I have always had a problem with people who say that sport and politics shouldn't mix. Well, especially in matters of international sport, they always bloody well do. Occasionally this brings out the worst in us and Sun headline writers, but often it brings out the best.

Anyone who thinks that Nelson Mandela handing Francois Pienaar the Rugby World Cup trophy in 1995 wasn't of huge political significance is an idiot. Or two black men clenching their fists on a podium, supported by a white man who only recently has had his bravery acknowledged - http://griotmag.com/en/white-man-in-that-photo/. Or the treatment of Basil D'Oliveira by the MCC.

Yes, it's a shame when the Olympic Games becomes a political football. (Sepp Blatter could make a fortune out of Political Football couldn't he? Hey, but let's not have a pop at the poor man, he's had a minor nervous breakdown and it's hard to sleep with all those rogue payments crumpling up your mattress.) But sport is political.

So similarly, but more solemnly, this harmless international fixture became a bold and emotional statement about what unites people, rather than what divides them. The tricolour on the Wembley Arch spoke volumes, as did the minute's silence while rivals came together around the centre circle.

That's what sport does - unifies, rather than separates. It's why it's so bloody infuriating that the men running it are so waist-deep in the sewage of their own corruption, and utterly unconnected from the passions of those that watch and practise it (except, possibly, in a ruthless exploitative way). If the likes of Platini and Beckenbauer, men upraised by the splendour of football and their place in it, have seen fit to grub around like hyenas in a carcass for the last five or so years I think we might as well all give up.

France of course weren't exactly at the top of their game. Conclusions need not be drawn form the result. But, what with more horrendous news from Mali today, these gatherings take on huge significance. There have been many more courageous acts in the last seven days, but nevertheless those French workers simply going back to work was impressive.
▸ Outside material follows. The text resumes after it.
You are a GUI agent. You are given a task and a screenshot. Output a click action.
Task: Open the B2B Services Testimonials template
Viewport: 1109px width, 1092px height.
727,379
Football has never seemed so important to the lives of decent citizens.

There have been other less momentous stories from the week's sport but one that should and has been properly marked is the very early death of Jonah Lomu. Me, I didn't care too much for rugby union. Not in England anyway. It was and still is the province of the posh lad at play. Its rules are murky, its occasional glimpses of wonder soon disintegrate under a pile of heaving steaming flesh, like a darting kingfisher suddenly crushed beneath collapsing cattle.

I couldn't help identifying more with the Wales team, peopled as it was by working men from grittty backgrounds. Plus they were way better than the lilywhite Englanders. But there weren't too many charismatic blokes around - Serge Blanco maybe.
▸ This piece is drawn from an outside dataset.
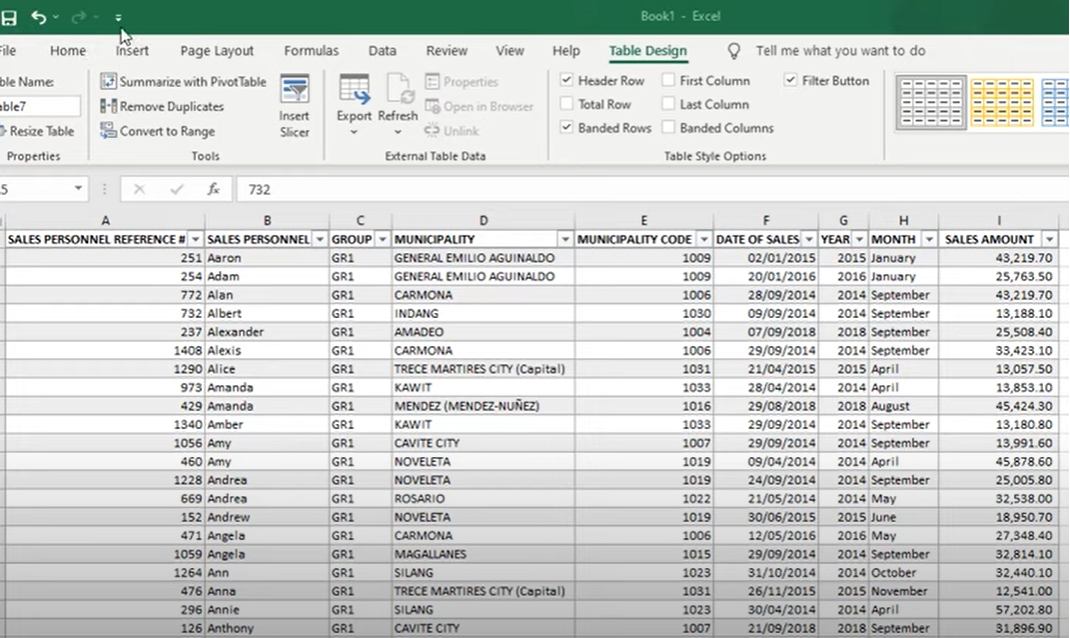The image size is (1070, 638).
Task: Open the MUNICIPALITY column filter dropdown
Action: pos(565,240)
Lomu blew a hole in all that partisanship. Here was a bloke who rewrote the rules. Your wingers were whip thin and swift, shimmiers and sidesteppers. Forwards were massive and slow. If your backs were fast-running streams your front five were glaciers, hard to stop but easy to catch up with..

Step forward Jonah, a wardrobe fixed with an outboard motor. Fast enough to go round you, big enough to go over you, strong enough to simply straight-arm you into the stand. And a lovely bloke. It's hard to remember quite how unbelievable he was until you look back at the clips of Lomu at the World Cup.
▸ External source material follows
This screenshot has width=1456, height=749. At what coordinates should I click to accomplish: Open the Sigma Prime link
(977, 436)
Occasionally there are sportsmen and women who outgrow the narrow boundaries of their sport for reasons of brilliance and sometimes outspokenness too - Muhammad Ali springs immediately to mind - or simply a certain unique genius that reinvents the sport they play. I'd suggest here is where Lomu sits, alongside current giants Federer, LeBron James, Messi, and of course Stewart Downing.

The idea that this behemoth could have been brought down so soon by an ailment he struggled with all his life makes me feel a little bit humbler. Lomu wasn't one to complain. We should celebrate him, too.